The Maharashtra Authority for Advance Ruling (AAR) has held that Goods and Services Tax leviable on sale of Transferable Development Right (TDR) or Floor Space Index (FSI) received for construction of commercial apartments.
Facts of the case
The Applicant, Mr Vilas Chandanmal Gandhi, was an owner of the land situated within the limits of PMC and wanted to develop the land jointly in collaboration with M/s. Amar Builders and Developers and share the profits through the distribution of sale proceeds after the development of the land by way of construction of residential/ commercial projects.
Applicant assigned/ transferred the development rights inland to the Developer and the said assignment/ transfer of rights in land was for the purpose of construction of residential/ commercial project on the land also agreed to pay consideration in the form of 45% of the sale proceeds of the developed project.
Also, the developer had given Rs. 3,60,00,000/- (Rs.

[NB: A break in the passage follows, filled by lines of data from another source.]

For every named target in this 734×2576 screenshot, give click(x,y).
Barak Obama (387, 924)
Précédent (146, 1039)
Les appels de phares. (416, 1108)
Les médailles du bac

Three Crores Sixty Lakhs only) to the Applicant as a security deposit to be refunded within a month after completion of the project on the underlying land,
Interpretation of law:
The Applicant and the developer were enjoying jointly, in the land on which there was a reservation, in light of Draft Development Plan for Pune city sanctioned by the Municipal Corporation of Pune City (PMC).
Since the applicant and the developer realized that vacating/ removing reservations may possible, they decided to surrender their rights in the said land. PMC gave them R’s/ Additional FSI, as consideration for surrendering the joint rights in land to PMC in terms of Development Control Regulations (DCR). Applicant and the Developer entered into a supplementary agreement which included the following clauses:
- The TDR/ Additional FSI to be obtained would be shared between the Applicant and Developer in the ratio of 73:27;
- The proportionate TDR/ Additional FSI would be transferred by the Applicant in favour of the Developer or the Applicant would transfer the proportionate sale proceeds (out of the sale of TDR/ Additional FSI) to the Developer.
The Authority for Advance Ruling (AAR) bench comprising of Additional Commissioner, Vineetha Sekhar and Joint Commissioner, A A Chahure delivered the order based on an application filed by Vilas Chandhanmal Gandhi.
The Authority for Advance Ruling (AAR) observed that Goods and Services Tax(GST) on TDR or FSI (including additional FSI) is payable at the rate of 18% (9%+9%) with ITC under serial number 16.
The Authority further observed that there is no exemption on TDR or FSI(including additional FSI) for construction of commercial apartments and Goods and Services Tax(GST)shall be payable on TDR or FSI(including additional FSI) or both used in respect of (1) carpet area of commercial apartment and (2) unbooked residential apartments as on the date of issuance of Completion Certificate or first occupation of the project for the purpose of formula.